Let $E$ be a $\mathbb R$-Banach space. Remember that if $\mu$ is a finite measure on $\mathcal B(E)$ then $$\Phi_\mu:E'\to\mathbb C\;,\;\;\;\varphi\mapsto\int\mu({\rm d}x)e^{{\rm i}\varphi(x)}$$ is called the characteristic function of $\mu$.
Let
- $(\Omega,\mathcal A,\operatorname P)$ be a probability space;
- $(\mathcal F_t)_{t\ge0}$ be a filtration on $(\Omega,\mathcal A,\operatorname P)$;
- $(L_t)_{t\ge0}$ be a $E$-valued process on $(\Omega,\mathcal A,\operatorname P)$.
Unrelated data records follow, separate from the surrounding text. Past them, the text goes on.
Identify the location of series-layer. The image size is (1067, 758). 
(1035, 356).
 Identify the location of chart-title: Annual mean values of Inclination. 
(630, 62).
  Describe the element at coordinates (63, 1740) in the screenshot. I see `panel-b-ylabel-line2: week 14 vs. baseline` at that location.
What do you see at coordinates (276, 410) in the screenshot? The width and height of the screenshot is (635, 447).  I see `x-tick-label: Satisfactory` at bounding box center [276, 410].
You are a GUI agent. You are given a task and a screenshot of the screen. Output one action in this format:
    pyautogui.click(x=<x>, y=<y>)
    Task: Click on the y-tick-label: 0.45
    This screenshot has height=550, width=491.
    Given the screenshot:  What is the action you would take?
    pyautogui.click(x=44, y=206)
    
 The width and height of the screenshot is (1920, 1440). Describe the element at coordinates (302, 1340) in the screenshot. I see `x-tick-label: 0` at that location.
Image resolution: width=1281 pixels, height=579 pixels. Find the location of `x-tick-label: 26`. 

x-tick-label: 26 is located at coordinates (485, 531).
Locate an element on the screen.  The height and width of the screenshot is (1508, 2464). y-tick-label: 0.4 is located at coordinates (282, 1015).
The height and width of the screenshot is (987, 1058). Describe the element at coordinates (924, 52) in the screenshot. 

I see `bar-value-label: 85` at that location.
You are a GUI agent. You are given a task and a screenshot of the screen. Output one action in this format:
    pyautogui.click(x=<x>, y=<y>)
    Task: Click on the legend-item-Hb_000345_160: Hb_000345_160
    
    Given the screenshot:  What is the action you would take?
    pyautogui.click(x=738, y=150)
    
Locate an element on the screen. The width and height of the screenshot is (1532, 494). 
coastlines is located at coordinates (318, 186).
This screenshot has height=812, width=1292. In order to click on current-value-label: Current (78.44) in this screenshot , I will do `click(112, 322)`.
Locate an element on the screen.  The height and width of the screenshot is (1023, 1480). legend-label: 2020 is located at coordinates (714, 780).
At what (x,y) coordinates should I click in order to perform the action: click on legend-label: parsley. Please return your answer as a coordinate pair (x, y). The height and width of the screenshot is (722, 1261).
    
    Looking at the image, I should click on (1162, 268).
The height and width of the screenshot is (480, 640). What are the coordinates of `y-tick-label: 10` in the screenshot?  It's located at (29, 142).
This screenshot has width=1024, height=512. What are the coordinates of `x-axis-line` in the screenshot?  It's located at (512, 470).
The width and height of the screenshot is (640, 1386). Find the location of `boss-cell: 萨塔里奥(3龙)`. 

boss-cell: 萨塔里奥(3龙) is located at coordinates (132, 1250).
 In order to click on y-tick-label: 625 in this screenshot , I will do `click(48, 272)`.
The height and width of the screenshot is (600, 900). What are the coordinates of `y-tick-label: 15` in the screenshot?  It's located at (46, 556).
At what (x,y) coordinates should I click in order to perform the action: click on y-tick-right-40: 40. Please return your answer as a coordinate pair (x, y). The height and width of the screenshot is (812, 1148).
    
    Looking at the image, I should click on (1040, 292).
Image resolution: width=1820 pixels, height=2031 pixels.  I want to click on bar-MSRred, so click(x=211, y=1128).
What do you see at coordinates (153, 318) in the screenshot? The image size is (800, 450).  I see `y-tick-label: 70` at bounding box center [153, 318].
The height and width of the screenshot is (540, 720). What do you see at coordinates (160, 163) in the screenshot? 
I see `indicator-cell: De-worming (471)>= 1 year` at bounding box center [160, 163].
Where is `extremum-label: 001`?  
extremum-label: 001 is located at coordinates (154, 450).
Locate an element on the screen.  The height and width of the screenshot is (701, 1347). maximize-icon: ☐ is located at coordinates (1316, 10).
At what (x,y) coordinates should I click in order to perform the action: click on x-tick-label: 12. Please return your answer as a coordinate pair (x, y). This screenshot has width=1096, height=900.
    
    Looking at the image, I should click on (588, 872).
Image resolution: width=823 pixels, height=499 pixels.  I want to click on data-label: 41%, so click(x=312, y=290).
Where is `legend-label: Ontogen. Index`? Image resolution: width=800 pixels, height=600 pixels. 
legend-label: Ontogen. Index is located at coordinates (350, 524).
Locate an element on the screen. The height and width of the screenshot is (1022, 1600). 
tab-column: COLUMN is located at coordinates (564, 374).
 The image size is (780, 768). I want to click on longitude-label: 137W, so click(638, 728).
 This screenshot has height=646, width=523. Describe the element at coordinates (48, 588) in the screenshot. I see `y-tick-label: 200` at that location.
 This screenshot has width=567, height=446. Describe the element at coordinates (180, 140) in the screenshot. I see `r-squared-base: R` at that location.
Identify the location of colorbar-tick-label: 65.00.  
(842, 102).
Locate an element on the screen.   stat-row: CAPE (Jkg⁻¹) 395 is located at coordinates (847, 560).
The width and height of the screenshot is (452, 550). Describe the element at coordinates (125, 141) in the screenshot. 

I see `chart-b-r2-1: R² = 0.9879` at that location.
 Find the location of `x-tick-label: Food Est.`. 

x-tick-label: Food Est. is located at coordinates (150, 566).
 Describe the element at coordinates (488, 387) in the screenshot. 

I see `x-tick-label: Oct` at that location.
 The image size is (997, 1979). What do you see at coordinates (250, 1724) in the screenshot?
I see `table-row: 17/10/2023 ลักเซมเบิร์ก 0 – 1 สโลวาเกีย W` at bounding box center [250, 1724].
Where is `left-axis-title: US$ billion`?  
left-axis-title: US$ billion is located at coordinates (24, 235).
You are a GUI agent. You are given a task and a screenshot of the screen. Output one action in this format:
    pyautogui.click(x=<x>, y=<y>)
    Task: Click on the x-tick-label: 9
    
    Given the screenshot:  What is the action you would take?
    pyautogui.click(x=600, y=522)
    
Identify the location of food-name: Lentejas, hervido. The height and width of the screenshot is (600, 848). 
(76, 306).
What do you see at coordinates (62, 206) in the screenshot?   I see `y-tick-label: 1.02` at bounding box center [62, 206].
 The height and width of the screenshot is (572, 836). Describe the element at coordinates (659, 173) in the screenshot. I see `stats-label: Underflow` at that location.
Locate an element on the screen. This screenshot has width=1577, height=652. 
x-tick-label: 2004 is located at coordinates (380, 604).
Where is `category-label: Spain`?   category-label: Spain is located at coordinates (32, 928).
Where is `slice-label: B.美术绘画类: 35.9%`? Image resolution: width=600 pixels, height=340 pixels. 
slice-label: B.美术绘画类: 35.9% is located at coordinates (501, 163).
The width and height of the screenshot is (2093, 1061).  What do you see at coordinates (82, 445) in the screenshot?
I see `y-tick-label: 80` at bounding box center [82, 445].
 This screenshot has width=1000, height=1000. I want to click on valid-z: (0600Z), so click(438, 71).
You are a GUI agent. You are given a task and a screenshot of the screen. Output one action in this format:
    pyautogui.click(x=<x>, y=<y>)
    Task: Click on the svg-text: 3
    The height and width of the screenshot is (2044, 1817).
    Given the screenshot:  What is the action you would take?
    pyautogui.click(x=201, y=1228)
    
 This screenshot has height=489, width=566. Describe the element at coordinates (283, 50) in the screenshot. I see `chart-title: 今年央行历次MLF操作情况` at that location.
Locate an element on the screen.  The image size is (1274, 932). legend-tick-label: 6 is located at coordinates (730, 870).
Remember that $L$ is called $\mathcal F$-Lévy if
- $L$ is $\mathcal F$-adapted;
- $L_0=0$;
- $L_{s+t}-L_s$ and $\mathcal F_s$ are independent for all $t\ge s\ge0$;
- $L_{s+t}-L_s\sim L_s$ for all $t\ge s\ge0$.
Assume $L$ is $\mathcal F$-Lévy. As usual, let $\mathcal L(X)$ denote the distribution of a random variable $X$.
Are we able to show that there is a continuous $f:E'\to\mathbb C$ with $f(0)=0$ and $$\Phi_{\mathcal L(L_t)}=e^{-{\rm i}tf(\varphi)}\tag1$$ for all $\phi\in E'$ and $t\ge0$? Moreover, I would like to conclude that the distribution $\mathcal L(L)$ of the process $L$ is uniquely determined by $f$ and $\mathcal L(L_0)$.
I think we first need to ensure that a finite measure $\mu$ on $\mathcal B(E)$ is uniquely determined by $\Phi_\mu$. I know that this is true when $E=\mathbb R^d$, $d\in\mathbb N$. The proof is relying on the fact that $C_c(\mathbb R^d)$ is separating for the space of finite measures on $\mathcal B(\mathbb R^d)$. Maybe this can be generalized.